═════ INFORMATION PROVIDED ═════
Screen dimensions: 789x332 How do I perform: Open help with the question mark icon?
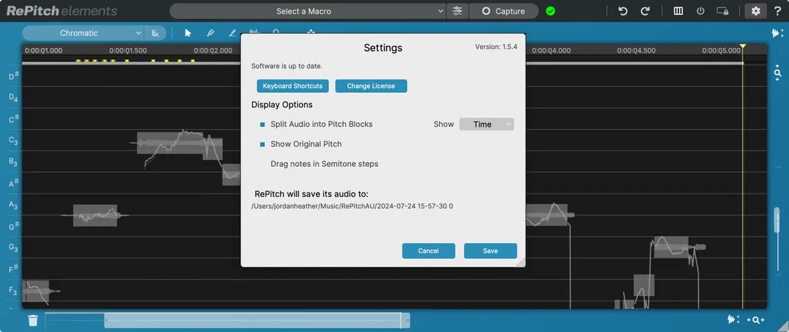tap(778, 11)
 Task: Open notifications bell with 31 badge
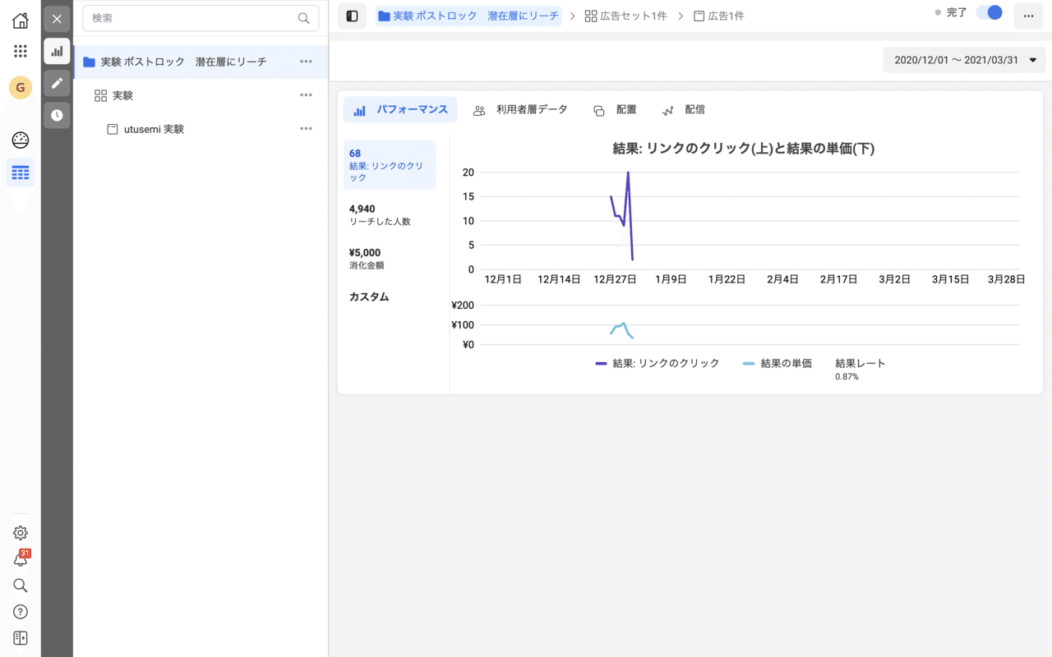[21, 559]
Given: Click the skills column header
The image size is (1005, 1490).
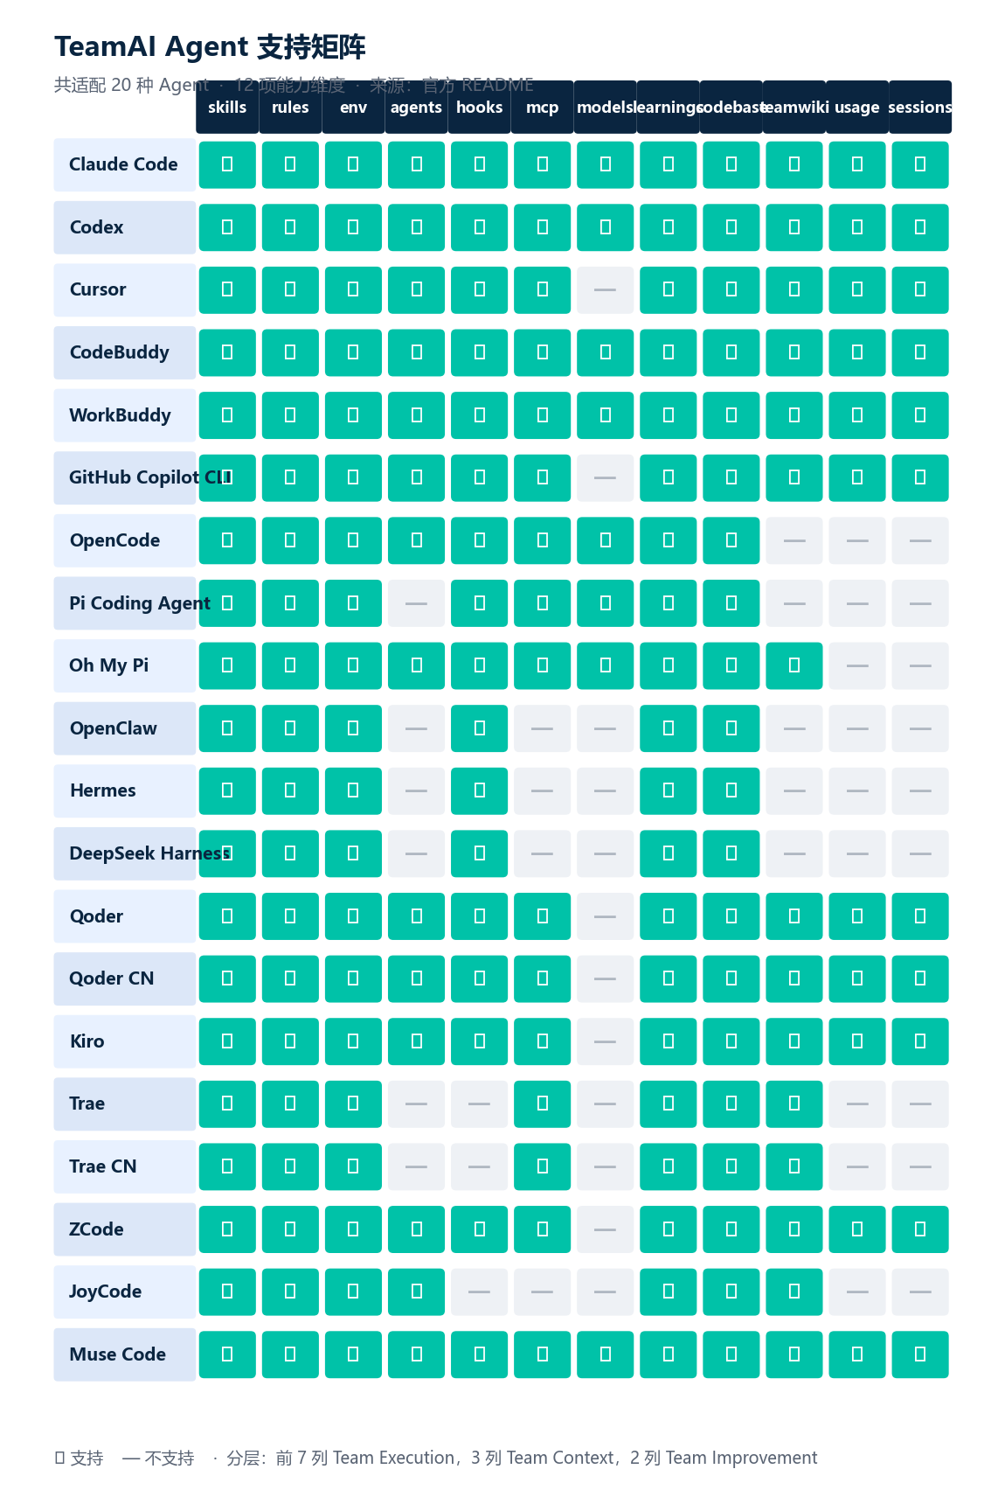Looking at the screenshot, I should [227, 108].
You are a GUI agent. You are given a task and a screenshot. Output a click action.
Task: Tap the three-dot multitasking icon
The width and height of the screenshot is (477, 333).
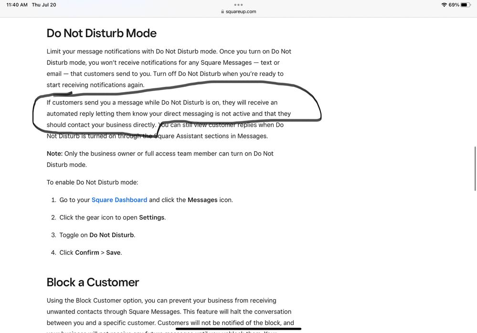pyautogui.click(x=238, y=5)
═════
═════ INFORMATION PROVIDED ═════
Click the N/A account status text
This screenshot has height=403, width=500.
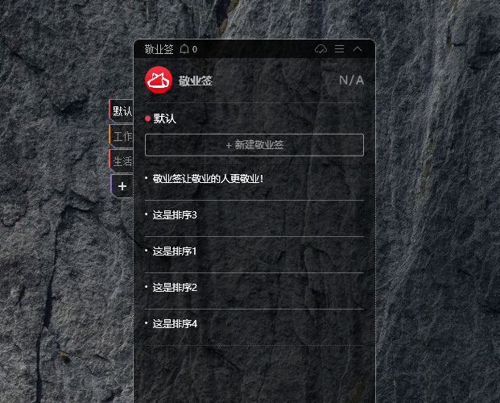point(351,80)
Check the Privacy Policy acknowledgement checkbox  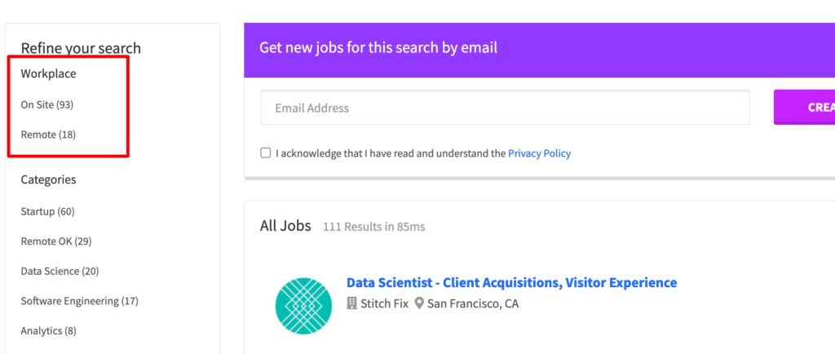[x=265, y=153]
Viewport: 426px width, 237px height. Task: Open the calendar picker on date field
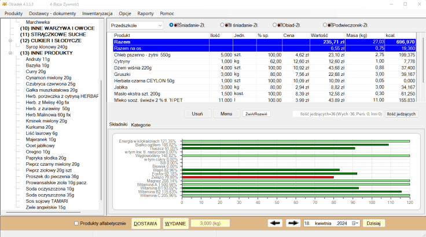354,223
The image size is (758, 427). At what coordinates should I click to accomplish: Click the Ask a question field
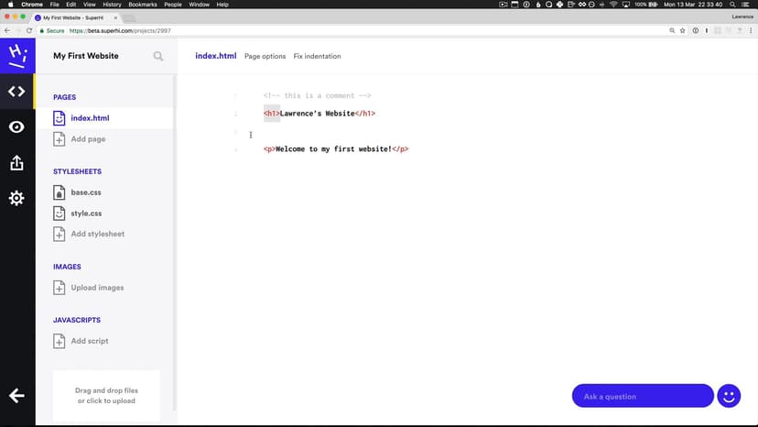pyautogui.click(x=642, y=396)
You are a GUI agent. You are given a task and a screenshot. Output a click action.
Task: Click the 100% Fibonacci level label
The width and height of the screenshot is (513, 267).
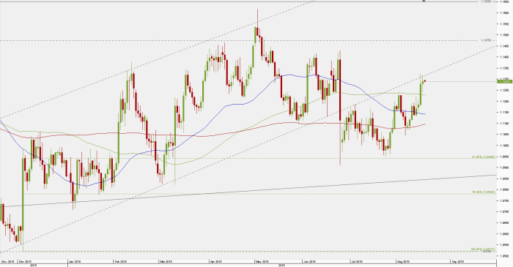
═════
═════ INFORMATION PROVIDED ═════
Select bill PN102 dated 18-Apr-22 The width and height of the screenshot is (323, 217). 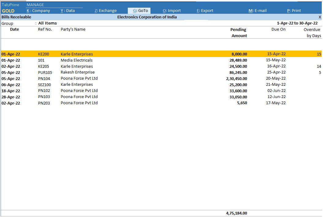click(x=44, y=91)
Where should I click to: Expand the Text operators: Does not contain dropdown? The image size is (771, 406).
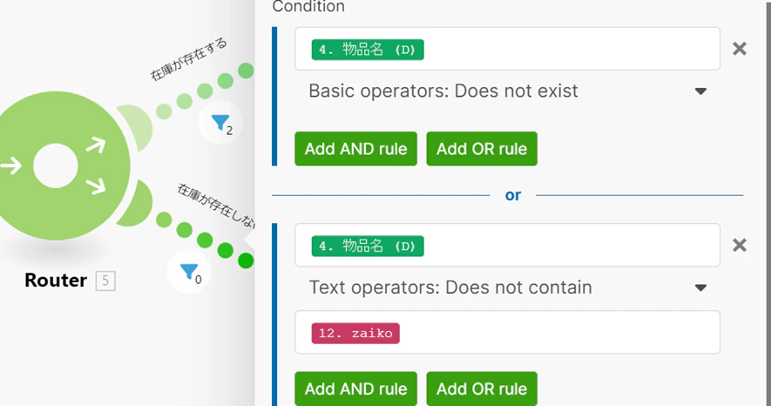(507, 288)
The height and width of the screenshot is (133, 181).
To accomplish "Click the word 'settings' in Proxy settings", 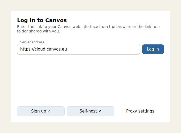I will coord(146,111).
═════
TASK PROMPT
"Viewport: 426px width, 237px" marks the first line to copy, and "The width and height of the screenshot is (513, 267)." marks the last. Repeat that stretch above exactly, with no pictures.

YOUR RESPONSE
Viewport: 426px width, 237px height. Task: Open the calendar picker on date field
354,223
The image size is (758, 427). At what coordinates should I click to accomplish: Click the Ask a question field
pyautogui.click(x=642, y=396)
You are a GUI agent. You are given a task and a screenshot. Output a click action.
Task: Click the 100% Fibonacci level label
The width and height of the screenshot is (513, 267).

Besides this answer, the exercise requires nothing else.